In scrum over YouTube videos, UCF kicker gives up football

UCF Kicker

In scrum over YouTube videos, UCF kicker gives up football

UCF kicker Donald De La Haye says he’s “torn apart” by the fallout of a disagreement over his YouTube videos.

De La Haye has made the decision to give up football rather than give up making advertising money from videos on YouTube that he produced.

The university released a statement Monday saying De La Haye did not accept the conditions of a waiver received from the NCAA and has been ruled ineligible to compete. The statement said UCF officials petitioned the NCAA on De La Haye’s behalf and got the governing body to allow De La Haye to continue to make money from videos that did not depict him as a student-athlete. But the YouTube videos that depict him as a student-athlete would have to broadcast on a non-monetized account.

De La Haye posted a YouTube video about the decision, saying he didn’t believe the conditions were fair.

“I just didn’t think it was fair what they wanted me to do, so I didn’t do it,” he said. “If it don’t benefit them, then they don’t want it.”

He said he was asked to take down his videos, although he said he didn’t want to disclose the details of the conditions. Without a football scholarship, he said he’s unable to pay for college and must “deal with the consequences.” De La Haye has more than 95,000 subscribers to his channel, which have titles such as “Kickers be like …” and “Quarterbacks be like …”

UCF spokesman Andy Seeley said he is uncertain what part of the agreement De LaHaye did not agree with.
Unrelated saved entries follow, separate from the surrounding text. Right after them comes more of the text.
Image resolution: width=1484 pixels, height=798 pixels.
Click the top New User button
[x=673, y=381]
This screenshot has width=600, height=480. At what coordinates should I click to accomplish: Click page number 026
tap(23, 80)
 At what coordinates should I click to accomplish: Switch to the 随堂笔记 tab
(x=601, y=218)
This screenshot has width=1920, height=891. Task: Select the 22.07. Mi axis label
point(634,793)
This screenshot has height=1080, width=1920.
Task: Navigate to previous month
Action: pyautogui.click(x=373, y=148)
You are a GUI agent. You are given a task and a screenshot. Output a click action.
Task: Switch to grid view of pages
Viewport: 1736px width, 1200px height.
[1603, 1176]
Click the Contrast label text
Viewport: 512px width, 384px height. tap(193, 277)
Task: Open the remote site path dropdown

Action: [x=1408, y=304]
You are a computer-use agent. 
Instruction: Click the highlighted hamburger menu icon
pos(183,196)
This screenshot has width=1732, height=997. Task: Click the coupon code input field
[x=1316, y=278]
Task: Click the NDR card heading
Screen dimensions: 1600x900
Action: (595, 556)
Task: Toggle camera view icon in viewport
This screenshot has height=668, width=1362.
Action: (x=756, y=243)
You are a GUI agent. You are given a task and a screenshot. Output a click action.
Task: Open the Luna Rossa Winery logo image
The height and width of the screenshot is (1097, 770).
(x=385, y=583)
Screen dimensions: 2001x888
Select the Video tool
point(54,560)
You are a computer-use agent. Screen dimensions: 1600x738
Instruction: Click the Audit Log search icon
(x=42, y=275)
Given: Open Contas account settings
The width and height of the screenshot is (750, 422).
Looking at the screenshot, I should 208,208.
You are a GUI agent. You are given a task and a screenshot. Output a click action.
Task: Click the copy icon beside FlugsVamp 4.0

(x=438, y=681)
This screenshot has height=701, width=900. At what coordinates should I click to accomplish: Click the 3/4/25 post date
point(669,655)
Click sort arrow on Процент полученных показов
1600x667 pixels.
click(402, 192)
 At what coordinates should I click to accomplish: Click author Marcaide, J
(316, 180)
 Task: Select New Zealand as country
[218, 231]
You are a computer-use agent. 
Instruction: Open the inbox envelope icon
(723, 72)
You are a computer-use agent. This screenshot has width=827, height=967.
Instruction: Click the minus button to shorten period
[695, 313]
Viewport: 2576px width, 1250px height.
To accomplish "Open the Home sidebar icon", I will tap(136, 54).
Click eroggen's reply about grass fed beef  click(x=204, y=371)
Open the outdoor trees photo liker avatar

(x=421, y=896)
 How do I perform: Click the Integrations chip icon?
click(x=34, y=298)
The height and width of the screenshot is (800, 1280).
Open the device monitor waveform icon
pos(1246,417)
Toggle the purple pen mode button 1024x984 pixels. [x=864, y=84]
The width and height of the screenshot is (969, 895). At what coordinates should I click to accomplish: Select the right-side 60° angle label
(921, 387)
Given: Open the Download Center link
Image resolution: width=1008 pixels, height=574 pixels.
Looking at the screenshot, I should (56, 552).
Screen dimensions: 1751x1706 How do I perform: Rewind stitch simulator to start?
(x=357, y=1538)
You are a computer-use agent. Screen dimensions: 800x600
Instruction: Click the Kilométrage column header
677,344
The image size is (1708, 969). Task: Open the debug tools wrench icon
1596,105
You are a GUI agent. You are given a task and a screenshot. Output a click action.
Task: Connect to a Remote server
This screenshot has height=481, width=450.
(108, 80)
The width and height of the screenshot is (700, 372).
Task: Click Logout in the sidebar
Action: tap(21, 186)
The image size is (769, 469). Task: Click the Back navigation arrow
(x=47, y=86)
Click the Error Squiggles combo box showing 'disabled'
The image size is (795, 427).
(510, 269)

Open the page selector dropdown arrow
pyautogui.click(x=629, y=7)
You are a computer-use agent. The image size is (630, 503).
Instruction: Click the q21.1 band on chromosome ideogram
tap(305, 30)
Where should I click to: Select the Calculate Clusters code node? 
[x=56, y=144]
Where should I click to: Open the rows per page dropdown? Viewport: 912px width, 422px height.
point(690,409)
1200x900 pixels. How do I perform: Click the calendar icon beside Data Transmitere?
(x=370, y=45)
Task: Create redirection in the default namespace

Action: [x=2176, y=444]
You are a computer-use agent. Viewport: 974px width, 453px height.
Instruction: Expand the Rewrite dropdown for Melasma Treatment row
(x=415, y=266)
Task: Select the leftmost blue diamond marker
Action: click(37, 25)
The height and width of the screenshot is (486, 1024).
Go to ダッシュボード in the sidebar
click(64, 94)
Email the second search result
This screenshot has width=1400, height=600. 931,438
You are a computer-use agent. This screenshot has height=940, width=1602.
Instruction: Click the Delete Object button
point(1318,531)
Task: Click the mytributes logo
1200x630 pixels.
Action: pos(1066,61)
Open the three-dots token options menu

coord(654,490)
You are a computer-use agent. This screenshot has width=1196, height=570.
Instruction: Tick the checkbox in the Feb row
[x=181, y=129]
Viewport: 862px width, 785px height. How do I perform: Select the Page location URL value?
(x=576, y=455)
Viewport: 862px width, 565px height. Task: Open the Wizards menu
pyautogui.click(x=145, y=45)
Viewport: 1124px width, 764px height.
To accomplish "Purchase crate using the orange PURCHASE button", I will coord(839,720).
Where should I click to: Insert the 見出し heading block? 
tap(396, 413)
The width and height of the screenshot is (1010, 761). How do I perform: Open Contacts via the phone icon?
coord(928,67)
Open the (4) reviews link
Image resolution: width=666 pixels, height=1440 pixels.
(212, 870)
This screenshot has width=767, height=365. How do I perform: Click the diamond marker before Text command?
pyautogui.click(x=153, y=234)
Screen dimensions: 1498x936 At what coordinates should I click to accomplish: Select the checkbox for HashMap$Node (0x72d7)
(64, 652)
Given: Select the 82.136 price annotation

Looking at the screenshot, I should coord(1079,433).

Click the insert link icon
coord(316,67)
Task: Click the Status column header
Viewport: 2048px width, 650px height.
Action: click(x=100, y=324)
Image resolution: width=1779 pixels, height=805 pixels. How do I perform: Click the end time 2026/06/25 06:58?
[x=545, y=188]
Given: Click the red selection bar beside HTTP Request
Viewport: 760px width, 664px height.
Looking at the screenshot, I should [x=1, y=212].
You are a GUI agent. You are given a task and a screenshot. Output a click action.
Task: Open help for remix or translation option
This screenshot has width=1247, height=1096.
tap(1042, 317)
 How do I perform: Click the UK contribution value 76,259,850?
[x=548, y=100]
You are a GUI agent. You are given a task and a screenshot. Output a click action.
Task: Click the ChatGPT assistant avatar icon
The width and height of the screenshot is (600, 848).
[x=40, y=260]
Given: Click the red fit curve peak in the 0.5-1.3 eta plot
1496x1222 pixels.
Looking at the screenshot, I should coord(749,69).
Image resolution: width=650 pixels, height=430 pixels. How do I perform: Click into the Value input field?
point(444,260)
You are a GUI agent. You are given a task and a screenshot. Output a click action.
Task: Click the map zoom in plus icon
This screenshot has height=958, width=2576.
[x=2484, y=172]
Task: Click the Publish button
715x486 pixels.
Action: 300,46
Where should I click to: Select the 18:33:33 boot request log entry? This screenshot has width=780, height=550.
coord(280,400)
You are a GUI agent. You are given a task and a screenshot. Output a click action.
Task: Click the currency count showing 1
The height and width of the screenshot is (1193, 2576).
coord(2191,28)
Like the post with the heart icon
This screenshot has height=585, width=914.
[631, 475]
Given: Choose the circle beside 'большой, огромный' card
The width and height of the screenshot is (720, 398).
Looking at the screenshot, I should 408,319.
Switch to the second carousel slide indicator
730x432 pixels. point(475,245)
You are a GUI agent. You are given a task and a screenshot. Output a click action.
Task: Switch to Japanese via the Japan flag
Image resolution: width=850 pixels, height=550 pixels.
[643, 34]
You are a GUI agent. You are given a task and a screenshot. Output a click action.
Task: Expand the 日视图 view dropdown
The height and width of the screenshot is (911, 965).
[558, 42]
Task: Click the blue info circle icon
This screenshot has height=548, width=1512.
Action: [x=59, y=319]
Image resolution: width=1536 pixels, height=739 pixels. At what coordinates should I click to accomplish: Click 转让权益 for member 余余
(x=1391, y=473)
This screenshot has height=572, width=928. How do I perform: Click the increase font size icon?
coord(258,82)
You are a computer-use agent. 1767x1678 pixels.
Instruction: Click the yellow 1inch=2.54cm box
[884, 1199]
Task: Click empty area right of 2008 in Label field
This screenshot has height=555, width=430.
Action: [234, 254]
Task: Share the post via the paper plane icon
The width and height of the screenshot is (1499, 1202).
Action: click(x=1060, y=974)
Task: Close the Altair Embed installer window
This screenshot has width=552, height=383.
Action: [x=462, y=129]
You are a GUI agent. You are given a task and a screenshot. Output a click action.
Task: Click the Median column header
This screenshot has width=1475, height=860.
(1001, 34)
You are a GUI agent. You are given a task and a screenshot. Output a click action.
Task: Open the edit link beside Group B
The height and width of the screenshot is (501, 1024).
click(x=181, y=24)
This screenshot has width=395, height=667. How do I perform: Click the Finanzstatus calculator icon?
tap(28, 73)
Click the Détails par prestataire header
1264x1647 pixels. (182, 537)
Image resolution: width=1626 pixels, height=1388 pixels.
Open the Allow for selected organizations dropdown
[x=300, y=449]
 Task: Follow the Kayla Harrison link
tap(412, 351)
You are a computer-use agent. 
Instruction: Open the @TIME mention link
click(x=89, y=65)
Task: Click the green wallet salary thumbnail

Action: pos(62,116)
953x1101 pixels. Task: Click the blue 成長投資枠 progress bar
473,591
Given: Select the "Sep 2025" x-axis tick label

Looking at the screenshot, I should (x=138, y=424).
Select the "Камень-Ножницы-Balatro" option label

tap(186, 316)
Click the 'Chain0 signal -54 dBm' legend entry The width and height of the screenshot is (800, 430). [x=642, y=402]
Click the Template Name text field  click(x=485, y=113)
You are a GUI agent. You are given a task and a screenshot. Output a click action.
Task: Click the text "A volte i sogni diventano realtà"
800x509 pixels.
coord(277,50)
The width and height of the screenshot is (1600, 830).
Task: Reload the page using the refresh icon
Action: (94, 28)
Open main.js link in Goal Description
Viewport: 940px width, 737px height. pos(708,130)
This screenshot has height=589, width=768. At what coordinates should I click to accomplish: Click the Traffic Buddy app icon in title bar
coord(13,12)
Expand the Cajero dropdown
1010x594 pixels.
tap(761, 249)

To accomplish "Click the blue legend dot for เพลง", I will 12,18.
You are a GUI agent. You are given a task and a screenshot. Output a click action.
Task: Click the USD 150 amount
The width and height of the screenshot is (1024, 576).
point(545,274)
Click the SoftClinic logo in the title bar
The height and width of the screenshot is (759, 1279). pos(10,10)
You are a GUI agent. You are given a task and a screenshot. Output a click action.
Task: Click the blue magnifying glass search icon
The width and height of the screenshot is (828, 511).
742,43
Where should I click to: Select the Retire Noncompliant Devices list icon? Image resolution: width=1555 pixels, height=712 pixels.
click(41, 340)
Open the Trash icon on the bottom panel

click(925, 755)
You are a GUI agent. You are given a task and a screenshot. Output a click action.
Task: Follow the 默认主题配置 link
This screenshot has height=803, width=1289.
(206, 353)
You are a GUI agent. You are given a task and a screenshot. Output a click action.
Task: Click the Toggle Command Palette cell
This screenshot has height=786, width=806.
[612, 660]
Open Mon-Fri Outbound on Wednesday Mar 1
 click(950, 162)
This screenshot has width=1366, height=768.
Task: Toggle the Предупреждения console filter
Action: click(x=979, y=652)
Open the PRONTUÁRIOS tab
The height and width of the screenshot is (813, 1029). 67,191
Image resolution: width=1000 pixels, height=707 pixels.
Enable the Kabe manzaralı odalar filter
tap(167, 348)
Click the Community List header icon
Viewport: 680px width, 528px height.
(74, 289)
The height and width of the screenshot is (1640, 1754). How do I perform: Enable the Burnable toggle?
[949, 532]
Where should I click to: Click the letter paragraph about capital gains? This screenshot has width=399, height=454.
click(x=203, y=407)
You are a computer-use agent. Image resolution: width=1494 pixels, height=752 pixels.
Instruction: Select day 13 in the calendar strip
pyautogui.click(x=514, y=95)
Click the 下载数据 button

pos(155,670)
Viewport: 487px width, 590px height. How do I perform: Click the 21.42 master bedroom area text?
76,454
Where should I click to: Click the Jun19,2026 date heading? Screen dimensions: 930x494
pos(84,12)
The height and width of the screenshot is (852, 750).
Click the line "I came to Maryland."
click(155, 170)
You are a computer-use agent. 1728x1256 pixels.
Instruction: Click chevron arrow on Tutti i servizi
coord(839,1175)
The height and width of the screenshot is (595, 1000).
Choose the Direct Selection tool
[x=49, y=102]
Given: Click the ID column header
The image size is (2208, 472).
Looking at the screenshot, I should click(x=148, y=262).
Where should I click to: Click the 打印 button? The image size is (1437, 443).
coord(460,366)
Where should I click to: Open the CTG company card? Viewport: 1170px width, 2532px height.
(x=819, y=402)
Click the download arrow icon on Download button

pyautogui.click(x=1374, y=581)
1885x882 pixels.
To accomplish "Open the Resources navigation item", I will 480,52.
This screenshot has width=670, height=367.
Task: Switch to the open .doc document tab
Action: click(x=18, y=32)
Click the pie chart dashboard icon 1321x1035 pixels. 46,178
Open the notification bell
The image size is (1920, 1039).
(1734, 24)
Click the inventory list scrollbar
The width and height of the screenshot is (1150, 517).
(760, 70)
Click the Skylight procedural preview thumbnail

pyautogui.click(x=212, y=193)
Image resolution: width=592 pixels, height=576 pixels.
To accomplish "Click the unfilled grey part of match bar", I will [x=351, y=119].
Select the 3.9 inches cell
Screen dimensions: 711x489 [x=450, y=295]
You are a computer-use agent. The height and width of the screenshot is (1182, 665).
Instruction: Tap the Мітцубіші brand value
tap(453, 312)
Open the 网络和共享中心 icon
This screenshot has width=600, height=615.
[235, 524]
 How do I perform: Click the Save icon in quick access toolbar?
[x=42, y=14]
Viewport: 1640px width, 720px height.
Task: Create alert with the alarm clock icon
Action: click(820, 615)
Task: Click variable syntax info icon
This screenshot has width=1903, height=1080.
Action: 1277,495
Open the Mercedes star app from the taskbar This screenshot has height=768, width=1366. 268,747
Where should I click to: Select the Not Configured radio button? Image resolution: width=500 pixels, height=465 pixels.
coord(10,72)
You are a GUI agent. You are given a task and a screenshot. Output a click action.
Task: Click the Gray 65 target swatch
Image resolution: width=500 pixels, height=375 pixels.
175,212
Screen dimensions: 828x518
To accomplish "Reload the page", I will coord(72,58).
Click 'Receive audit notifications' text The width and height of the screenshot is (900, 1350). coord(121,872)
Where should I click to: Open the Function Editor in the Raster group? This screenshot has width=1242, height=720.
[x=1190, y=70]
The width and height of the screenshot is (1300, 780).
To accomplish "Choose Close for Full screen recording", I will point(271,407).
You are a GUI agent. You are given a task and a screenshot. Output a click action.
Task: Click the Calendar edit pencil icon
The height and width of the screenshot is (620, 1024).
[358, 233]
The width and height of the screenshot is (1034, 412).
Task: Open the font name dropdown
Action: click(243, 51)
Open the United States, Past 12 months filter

De La Haye, who is from Port St. Lucie, Florida, could not be reached for comment.

The university began investigating in the spring whether or not the videos, and the fact De La Haye made money from them, were an NCAA violation. NCAA rules prohibit student-athletes from making money off of their images.

De La Haye, a marketing major, made several videos, some depicting his everyday routine and some that dealt with his experiences on the football team. Some of his videos had more than 50,000 views, though it is unclear how much money De La Hayemade.

As a sophomore last season, De La Haye appeared in all 13 of the Knights games as a kickoff specialist. He had 73 kickoffs totaling 4,441 yards, averaging 60.8 yards per kick and finished with 37 touch backs.

UCF kicker wouldn’t agree to NCAA’s YouTube rules, so the school ruled him ineligible

Central Florida announced Monday that place kicker Donald De La Haye has been ruled ineligible after he refused to agree to the terms of an NCAA waiver that would have allowed him to continue posting YouTube videos while also receiving advertising money from them.

“The waiver, which was granted, stated De La Haye could maintain his eligibility and continue to monetize videos that did not reference his status as a student-athlete or depict his football skill or ability,” the team said in a statement to the Orlando Sentinel. “The waiver also allowed him to create videos that referenced his status as a student-athlete or depict his football skill or ability if they were posted to a non-monetized account. De La Haye chose not to accept the conditions of the waiver and has therefore been ruled ineligible to compete in NCAA-sanctioned competition. UCF Athletics wishes him the best in his future endeavors.”

In a YouTube video posted Monday, De La Haye called the news “unbelievable” and said he was “torn apart inside.”

“Every time I step into that compliance building, I hear nothing but bad news,” said De La Haye, a marketing major who previously had said he was sending the money made from advertising back home to his family. “I’m ruled ineligible because I refuse to demonetize my videos, something that I’ve worked so hard for. Something that I have put blood, sweat and tears into. Something that I eat, sleep, breathe about … and I get deemed ineligible to continue playing college sports because of it.”

“They proposed me some rules and some conditions that they wanted me to follow, and I refused to,” De La Haye continued. “I didn’t feel like they were fair. … I just didn’t think it was fair what they wanted me to do, so I told them I wouldn’t do it.”

The NCAA released a statement of its own, saying the kickoff specialist could have kept making the YouTube videos so long as he didn’t mention his status as a football player. NCAA bylaw 12.4.4 states that an athlete “may establish his or her own business, provided the student-athlete’s name, photograph, appearance or athletics reputation are not used to promote the business.”

“You know the NCAA monsters, man,” De La Haye said. “If it don’t benefit them, they don’t want it.”

De La Haye wrote in the caption for his latest YouTube video that he no longer has the means to attend UCF now that his scholarship has been revoked, though he has started an online fundraising campaign to find help paying his tuition. As of Tuesday morning, it had raised $1,580 of his $30,000 goal.